At first glance, the map appears to be a straightforward celebration of Britain's colonial might. Indeed, that is how it was interpreted by Brian Harley in his 1988 essay "Maps, knowledge and power." This interpretation was substantially questioned by Pippa Biltcliffe in her 2005 Imago Mundi essay on the map. In that essay, Biltcliffe identifies Crane as the artist of the map (which had previously been thought to be anonymous), based on the inclusion of his signature crane emblem and initials in the extreme lower-left of the image. And, as Biltcliffe explains, Crane's involvement in the project substantially complicates the notion that this was intended by him as a simple piece of imperialistic propaganda. For Crane was a socialist, a member of the Social Democratic Federation, and later a Fabian. Why would someone with those ideological commitments engage in colonialist boosterism? Biltcliffe's article is well worth a read, but the answer relates to how modern viewers impart their own understanding of modern ideologies onto those of the past. While Crane was opposed to many aspects of capitalism and commercial imperialism, he, like many of his fellow travelers in Britain, did see the Empire as a conduit for progressive social changes they wished to see imparted in the rest of the world.
Biltcliffe summarized her reinterpretation of the Crane map as follows:
An analysis of the 1886 Imperial Federation Map indicates how, as Harley proposed, this map articulates a language of imperial power. I have briefly suggested how the socialistic outlook of Walter Crane, and fuller consideration of the context in which this map was produced, open up the map to other readings. While the map extols the virtues of empire, within the same cartographical space is a reformist appeal for the revision of imperial policies, suggesting a plural and diffuse play of power across what might otherwise be viewed as imperialist propaganda. The evidence offered by the India and Colonial Exhibition's blue map reveals the intertextual context in which Crane's map must be situated. Crane's possible reworking of this latter map highlights the interplay between cartographical forms propagating a diverse range of imperial messages. It is likely that further research will bring to light other contexts and alternative understandings to aid the interpretation of this celebrated map, and others like it.

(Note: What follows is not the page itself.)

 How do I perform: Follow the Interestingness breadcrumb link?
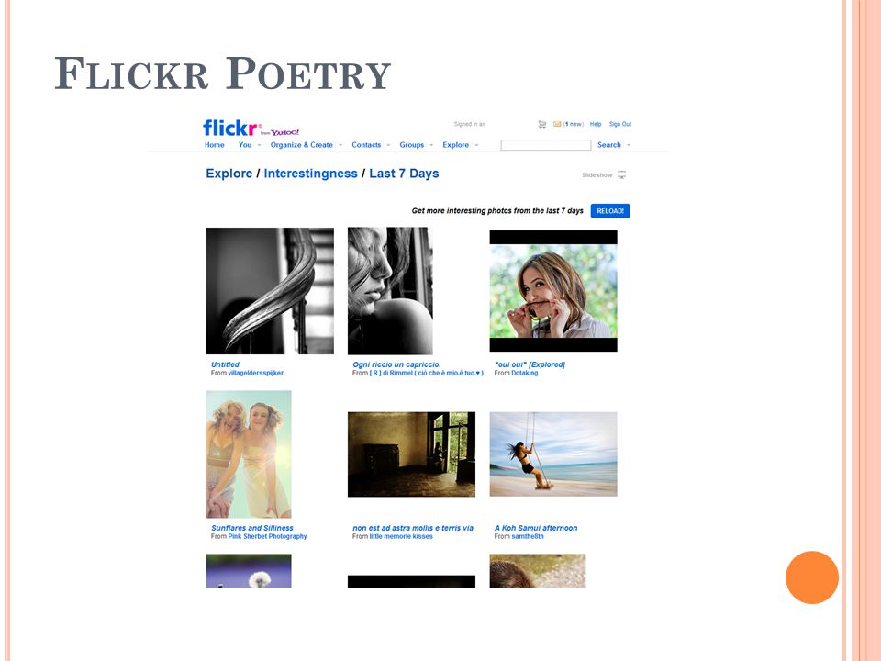tap(311, 174)
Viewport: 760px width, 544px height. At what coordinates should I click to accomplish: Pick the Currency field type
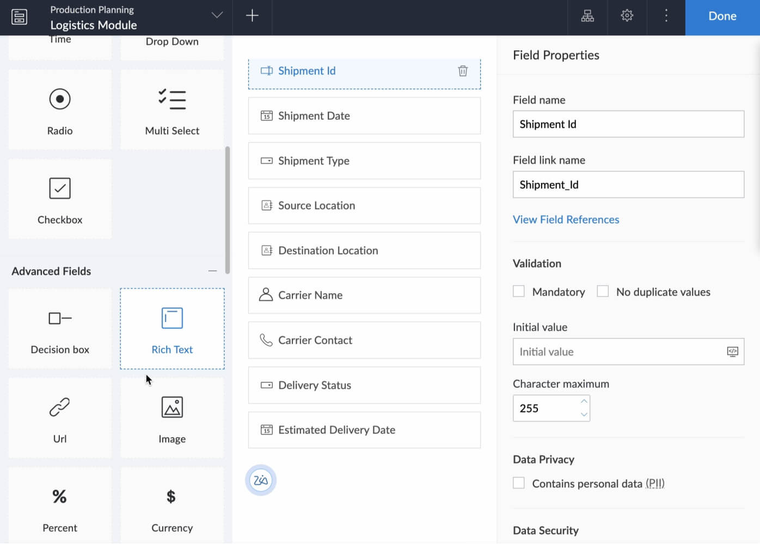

The Imperial Federation League
The Imperial Federation League was a political organization active at the end of the 19th century that sought a radical reorganization of the British Empire into an "Imperial Federation", with the disparate polities joining together into formal "representative" shared governance. The organization was founded in 1884 by W.E. Forster, with branches in British colonies the world over. Their first concrete accomplishment was in the calling of the First Colonial Conference in 1887, at the time of Victoria's Golden Jubilee. Domestic politics in the U.K. shifted in the 1890s and the IFL program was summarily rejected by Prime Minister William Gladstone, essentially ending the organization.